[Records shown]
◆ ◆ ◆ ◆

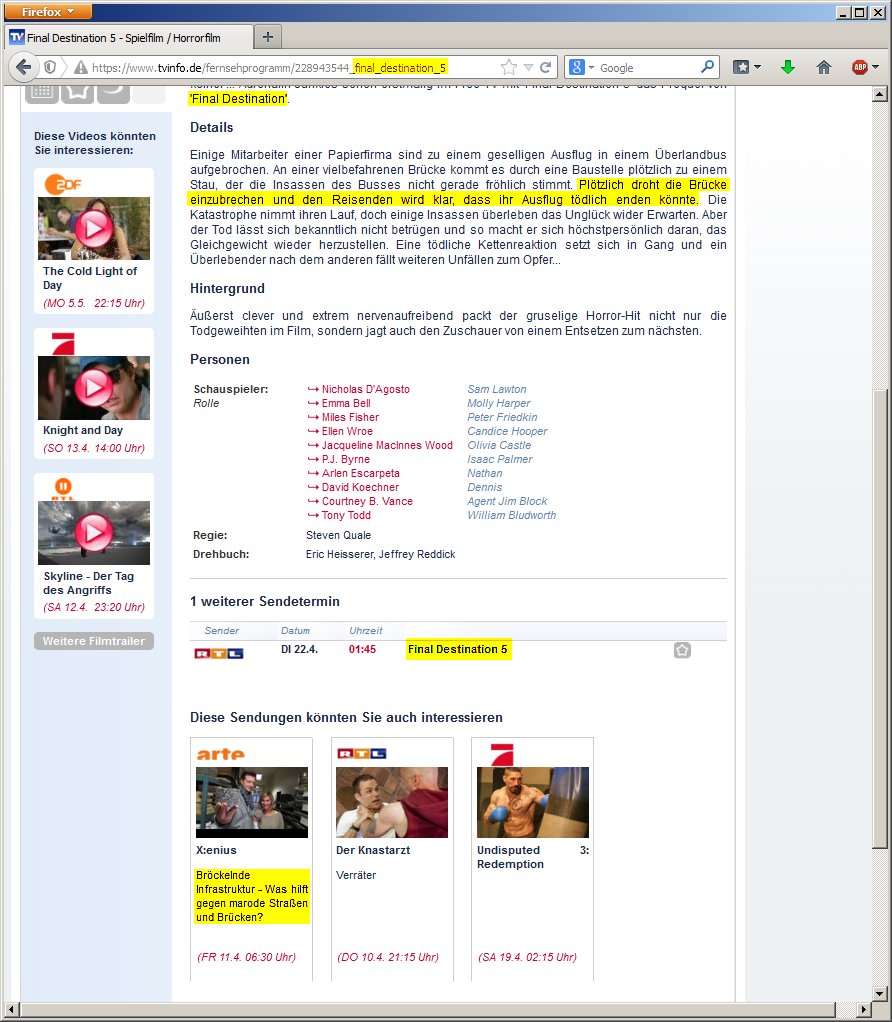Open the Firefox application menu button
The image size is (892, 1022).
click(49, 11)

◆ ◆ ◆ ◆

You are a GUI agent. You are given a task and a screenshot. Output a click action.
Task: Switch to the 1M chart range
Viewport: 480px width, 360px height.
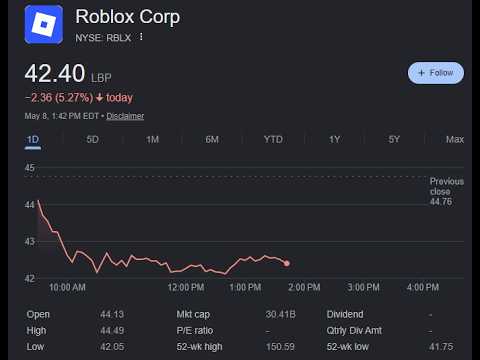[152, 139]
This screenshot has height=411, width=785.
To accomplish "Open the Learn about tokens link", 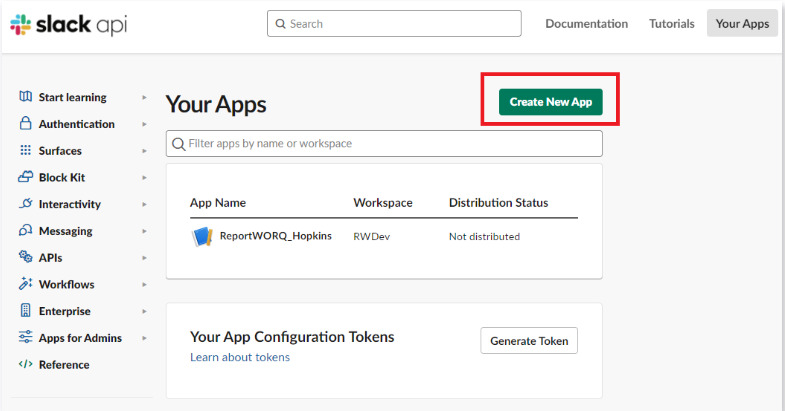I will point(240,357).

◆ ◆ ◆ ◆

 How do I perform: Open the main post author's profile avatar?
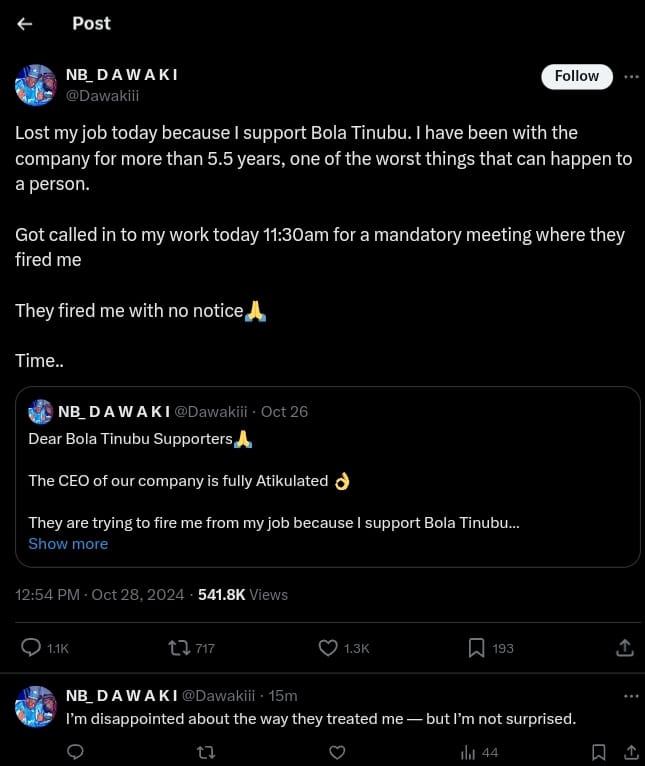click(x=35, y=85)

◆ ◆ ◆ ◆

[About this exercise]
Copy each line above that has the word "screenshot".

[Output of the exercise]
You are a GUI agent. You are given a task and a screenshot. Output a click action.
This screenshot has height=411, width=785.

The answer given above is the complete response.